3 –Rescisão Contratual

A rescisão contratual pode ocorrer com a morte do arrendatário, pela superveniência de caso fortuito ou de força maior, término do contrato, perecimento do bem devido a sinistro ou acidente e pela resolução pelo inadimplemento das contraprestações. Assim, configura-se indispensável o estudo específico desse tema à medida que a rescisão motivada pela arrendatária poderá ensejar o pagamento das parcelas, seja vencidas ou vincendas, divergência esta estabelecida nos pretórios pátrios.

Ocorrendo a morte do arrendatário, evidentemente no caso de ser pessoa natural, extingue-se o contrato. O leasing envolve o uso da coisa em si pelo lesse, isto é, inexistindo prestação de serviço do lado do locador e nem se cogitando de atividades desenvolvidas pelo arrendatário, a morte acarretará somente a transferência do contrato aos herdeiros, nos termos da lei civil.

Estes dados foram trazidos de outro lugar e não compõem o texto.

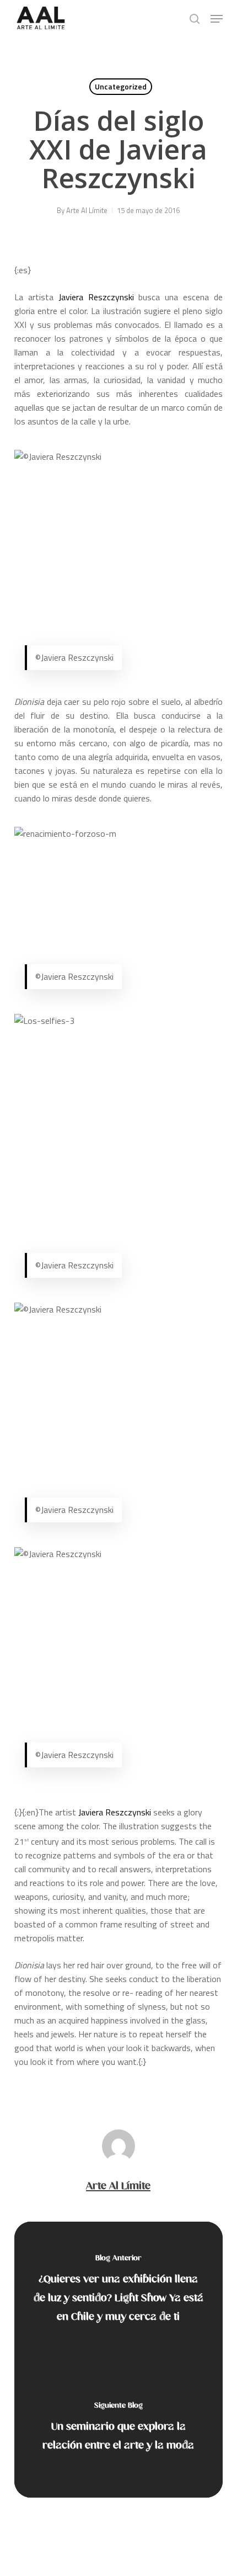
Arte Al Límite (86, 210)
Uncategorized (121, 86)
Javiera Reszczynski (96, 297)
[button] (217, 18)
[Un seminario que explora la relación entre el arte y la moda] (118, 2429)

O segundo aspecto a ser estudado é a rescisão do contrato pela superveniência de caso fortuito ou força maior. Nesse diapasão, cumpre definir a força maior e o caso fortuito [74], nas palavras de Arnoldo Medeiros da Fonseca, para quem são expressões que encerram o mesmo sentido, o elemento objetivo, que é a inevitabilidade do evento, e o elemento subjetivo, considerado como a ausência de culpa no comportamento. [75] Diante de tais situações admite-se a resolução do contrato sem a imputação de multas e indenizações à arrendatária, a não ser quanto ao valor do bem, se impossível a devolução. Deve-se realçar que as prestações adimplidas, que significam amortização do preço, importam em pagamento de parcela do valor. O restante do preço é representado pela própria devolução do bem arrendado, o qual retorna para a arrendante.

Assim que expira o prazo estipulado no contrato encerram-se as relações entre as partes. Nesse sentido, cumpre destacar as palavras de Eduardo A. Barreira Defino: "Transcurrido el pertinente plazo par ejercer la opción de compra sin que el tomador la hubiere ejercido, significa que renuncia a adquirir el bien contratado, par lo tanto al vencimento Del plazo conctratual debe procederse a la restitución del mismo." [76]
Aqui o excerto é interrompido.